Records supplied:
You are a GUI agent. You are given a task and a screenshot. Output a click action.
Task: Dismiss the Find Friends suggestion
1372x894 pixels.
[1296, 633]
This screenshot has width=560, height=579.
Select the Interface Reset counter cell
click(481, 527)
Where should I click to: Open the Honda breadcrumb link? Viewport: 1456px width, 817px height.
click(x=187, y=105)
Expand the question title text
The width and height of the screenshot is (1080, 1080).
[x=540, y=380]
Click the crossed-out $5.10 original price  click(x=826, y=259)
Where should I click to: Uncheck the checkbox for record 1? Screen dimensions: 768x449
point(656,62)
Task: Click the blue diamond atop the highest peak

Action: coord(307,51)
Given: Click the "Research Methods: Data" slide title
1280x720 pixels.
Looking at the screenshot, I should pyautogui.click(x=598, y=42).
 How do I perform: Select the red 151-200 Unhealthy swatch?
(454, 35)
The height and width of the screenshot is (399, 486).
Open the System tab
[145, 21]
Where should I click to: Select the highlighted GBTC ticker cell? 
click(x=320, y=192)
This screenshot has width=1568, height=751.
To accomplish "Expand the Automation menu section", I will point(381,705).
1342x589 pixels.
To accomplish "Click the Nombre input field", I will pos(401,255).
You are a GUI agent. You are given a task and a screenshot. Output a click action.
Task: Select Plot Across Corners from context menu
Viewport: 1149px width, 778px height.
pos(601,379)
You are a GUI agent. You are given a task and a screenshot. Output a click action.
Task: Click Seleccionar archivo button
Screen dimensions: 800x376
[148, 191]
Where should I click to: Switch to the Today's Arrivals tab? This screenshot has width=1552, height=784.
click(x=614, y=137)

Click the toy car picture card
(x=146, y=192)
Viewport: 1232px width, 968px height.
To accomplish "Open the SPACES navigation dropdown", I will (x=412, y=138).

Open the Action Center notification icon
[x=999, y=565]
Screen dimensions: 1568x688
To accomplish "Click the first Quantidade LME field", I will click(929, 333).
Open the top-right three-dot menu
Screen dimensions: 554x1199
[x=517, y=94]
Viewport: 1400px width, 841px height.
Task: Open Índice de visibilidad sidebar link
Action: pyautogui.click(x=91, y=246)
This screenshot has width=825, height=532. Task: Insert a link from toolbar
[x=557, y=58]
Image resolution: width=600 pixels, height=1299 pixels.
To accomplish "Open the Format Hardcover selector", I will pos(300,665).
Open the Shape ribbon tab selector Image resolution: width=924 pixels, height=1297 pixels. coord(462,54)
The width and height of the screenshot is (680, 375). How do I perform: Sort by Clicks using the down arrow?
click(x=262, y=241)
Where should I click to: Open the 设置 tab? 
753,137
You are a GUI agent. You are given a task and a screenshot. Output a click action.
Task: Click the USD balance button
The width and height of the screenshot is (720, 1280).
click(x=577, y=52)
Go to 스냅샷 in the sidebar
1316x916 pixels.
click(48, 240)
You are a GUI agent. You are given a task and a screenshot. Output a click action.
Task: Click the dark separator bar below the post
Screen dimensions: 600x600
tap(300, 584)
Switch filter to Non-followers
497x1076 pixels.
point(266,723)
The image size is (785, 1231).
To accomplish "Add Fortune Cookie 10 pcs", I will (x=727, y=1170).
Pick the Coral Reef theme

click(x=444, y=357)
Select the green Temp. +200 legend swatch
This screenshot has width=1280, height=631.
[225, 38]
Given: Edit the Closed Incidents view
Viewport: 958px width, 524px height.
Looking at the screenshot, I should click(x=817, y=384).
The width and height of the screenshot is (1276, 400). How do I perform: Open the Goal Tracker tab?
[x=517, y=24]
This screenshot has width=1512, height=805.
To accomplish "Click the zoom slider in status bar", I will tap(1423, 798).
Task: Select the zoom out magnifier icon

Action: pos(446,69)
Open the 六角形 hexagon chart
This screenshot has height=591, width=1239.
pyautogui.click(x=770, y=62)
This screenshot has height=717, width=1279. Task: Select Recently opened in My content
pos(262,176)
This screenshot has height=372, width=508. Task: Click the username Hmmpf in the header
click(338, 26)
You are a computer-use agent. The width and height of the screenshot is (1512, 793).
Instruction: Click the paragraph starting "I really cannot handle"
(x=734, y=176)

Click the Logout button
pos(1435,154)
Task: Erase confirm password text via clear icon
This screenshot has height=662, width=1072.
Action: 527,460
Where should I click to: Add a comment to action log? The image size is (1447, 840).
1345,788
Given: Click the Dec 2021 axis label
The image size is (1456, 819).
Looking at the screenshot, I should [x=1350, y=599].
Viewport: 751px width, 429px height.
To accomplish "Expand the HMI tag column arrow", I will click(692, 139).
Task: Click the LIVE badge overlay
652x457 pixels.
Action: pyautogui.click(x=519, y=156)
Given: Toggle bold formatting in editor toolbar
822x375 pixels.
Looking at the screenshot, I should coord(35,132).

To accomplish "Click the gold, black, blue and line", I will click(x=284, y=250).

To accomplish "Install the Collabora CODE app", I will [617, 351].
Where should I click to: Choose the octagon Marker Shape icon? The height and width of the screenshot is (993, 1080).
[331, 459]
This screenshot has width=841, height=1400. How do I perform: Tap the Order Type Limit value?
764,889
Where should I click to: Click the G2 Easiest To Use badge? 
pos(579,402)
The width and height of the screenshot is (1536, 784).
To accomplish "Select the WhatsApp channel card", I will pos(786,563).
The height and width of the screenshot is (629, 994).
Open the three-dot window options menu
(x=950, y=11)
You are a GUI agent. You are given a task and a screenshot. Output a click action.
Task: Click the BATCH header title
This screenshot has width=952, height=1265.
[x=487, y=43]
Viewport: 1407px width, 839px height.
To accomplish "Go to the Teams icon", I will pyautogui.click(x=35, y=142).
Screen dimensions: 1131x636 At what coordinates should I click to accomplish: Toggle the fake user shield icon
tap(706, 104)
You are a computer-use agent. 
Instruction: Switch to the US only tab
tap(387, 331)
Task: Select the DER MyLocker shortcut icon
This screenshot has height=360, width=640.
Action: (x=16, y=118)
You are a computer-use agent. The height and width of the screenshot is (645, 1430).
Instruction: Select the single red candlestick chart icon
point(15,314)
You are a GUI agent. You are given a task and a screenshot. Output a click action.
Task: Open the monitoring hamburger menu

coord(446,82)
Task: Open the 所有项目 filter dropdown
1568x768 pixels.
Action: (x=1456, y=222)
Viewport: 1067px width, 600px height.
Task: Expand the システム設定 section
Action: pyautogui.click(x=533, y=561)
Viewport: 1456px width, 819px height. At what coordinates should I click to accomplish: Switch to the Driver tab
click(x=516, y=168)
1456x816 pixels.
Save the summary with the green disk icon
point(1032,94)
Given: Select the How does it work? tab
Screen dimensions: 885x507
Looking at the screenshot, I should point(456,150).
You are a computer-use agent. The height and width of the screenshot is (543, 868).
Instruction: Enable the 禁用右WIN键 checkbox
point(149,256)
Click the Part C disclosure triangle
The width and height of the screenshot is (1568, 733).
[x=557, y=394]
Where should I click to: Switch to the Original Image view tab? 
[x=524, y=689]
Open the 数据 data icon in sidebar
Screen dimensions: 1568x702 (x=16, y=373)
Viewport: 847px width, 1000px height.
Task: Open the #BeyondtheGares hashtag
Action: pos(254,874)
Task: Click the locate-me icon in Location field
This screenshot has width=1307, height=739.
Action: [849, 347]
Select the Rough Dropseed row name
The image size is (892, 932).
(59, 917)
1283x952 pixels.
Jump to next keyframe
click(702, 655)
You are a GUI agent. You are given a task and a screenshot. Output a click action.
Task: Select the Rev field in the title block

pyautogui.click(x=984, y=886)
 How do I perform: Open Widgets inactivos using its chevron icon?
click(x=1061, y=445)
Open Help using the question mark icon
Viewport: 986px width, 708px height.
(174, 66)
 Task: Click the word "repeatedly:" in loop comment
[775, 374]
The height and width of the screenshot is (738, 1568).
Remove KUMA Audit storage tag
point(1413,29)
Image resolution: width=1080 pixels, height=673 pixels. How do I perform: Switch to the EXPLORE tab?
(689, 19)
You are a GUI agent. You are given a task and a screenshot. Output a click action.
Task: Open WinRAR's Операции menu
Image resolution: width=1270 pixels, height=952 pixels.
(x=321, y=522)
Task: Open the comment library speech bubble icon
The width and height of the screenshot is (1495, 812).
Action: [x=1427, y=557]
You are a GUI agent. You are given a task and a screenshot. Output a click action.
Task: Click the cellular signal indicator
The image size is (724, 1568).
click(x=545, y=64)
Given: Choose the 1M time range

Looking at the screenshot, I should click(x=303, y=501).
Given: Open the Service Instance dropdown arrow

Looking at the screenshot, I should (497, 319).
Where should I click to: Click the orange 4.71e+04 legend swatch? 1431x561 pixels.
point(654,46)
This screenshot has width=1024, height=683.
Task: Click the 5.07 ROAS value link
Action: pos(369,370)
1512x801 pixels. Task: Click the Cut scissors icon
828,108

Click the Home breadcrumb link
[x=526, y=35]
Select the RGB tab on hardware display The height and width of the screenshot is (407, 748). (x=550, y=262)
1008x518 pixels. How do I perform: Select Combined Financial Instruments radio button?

Your instructions: Please arrange everything in the records above, from the line containing "Task: Open the 所有项目 filter dropdown" down to the line containing "point(1032,94)", as a numbered list, with both of those lines included and any blank lines omitted.

Written response:
1. Task: Open the 所有项目 filter dropdown
2. 1568x768 pixels.
3. Action: (x=1456, y=222)
4. Viewport: 1067px width, 600px height.
5. Task: Expand the システム設定 section
6. Action: pyautogui.click(x=533, y=561)
7. Viewport: 1456px width, 819px height. At what coordinates should I click to accomplish: Switch to the Driver tab
8. click(x=516, y=168)
9. 1456x816 pixels.
10. Save the summary with the green disk icon
11. point(1032,94)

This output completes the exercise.